“Minority legal protection affords irreplaceable guarantees for the Hungarian peoples within both the Carpathian Basin and for people living in the diaspora”, The Office of the Prime Minister’s Ministerial Commissioner for National Policy Péter Szilágyi emphasised on Monday in his opening speech to participants of the ninth summer university entitled Minority Protection in Europe.
At the opening of the conference organised jointly by the Institute for the Protection of Minority Rights (KJI) and the National Policy Research Institute (NPKI), Mr. Szilágyi said: “Participants will be able to acquire a picture of the state of cross-border Hungarians, including those living within the diaspora, and legal protection with the help of speakers from the administration and experts from both Hungary and the Carpathian Basin”.
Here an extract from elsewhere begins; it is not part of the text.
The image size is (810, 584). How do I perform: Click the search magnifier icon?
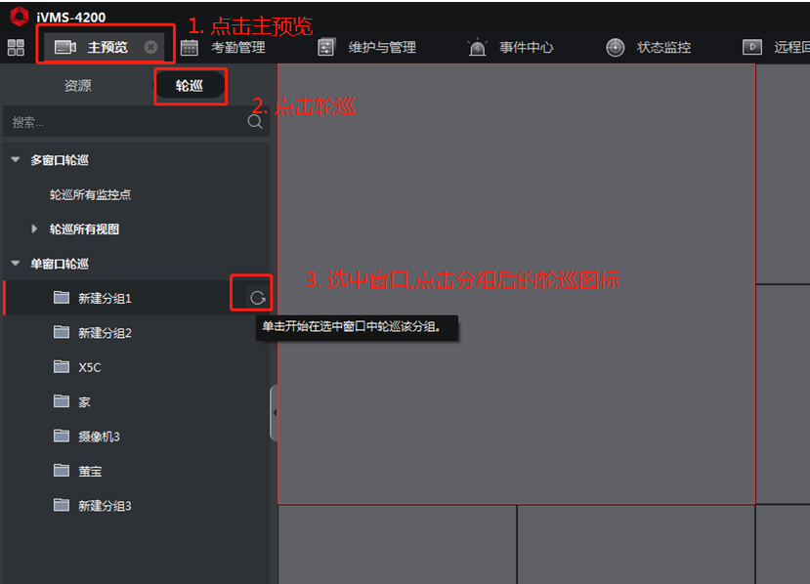[x=255, y=121]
“Following 1920, a significant proportion of the Hungarian nation was forced to live outside the country’s borders, and there are currently 2.5 million Hungarians in the Carpathian Basin living outside their mother country”, he reminded those present.
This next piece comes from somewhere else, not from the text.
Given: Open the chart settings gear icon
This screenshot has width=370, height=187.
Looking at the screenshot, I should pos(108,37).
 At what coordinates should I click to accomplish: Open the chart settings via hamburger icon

The Ministerial Commissioner said it is important how neighbouring majority nations approach the Hungarians living there, and what legal environment the majority administrations there create for them.
According to Mr. Szilágyi, national policy became one of the priority areas of government politics in 2010, and the administration is doing everything possible at both bilateral and multilateral level to ensure that Hungarians living in neighbouring countries are afforded the rights to which they are due.
“Minority rights have suffered a severe setback in certain countries”, the Ministerial Commissioner pointed out.
Mr. Szilágyi said the national policy efforts being made since 2010 have achieved major success, including within the field of legal protection.
Summarising the national policy results of the last ten years, he said: “We are truly able to think, live and work within a Carpathian basin space; (…) the concept of solidarity is affecting every area of life”.
“The economic and cultural funding being provided by the Hungarian state is providing the opportunity for our compatriots to experience their Hungarian identity and to remain Hungarian”, he said.
This is the ninth time that the Institute for the Protection of Minority Rights and the National Policy Research Institute have organised the Minority Protection in Europe summer university; this year in virtual space in view of the coronavirus pandemic.
Topics of discussion at the conference, which continues until Friday, will include the role of the European Council in the legal protection of autochthonous national minorities, language rights, and the opportunities available to Hungarian national policy and minority protection within the European Union.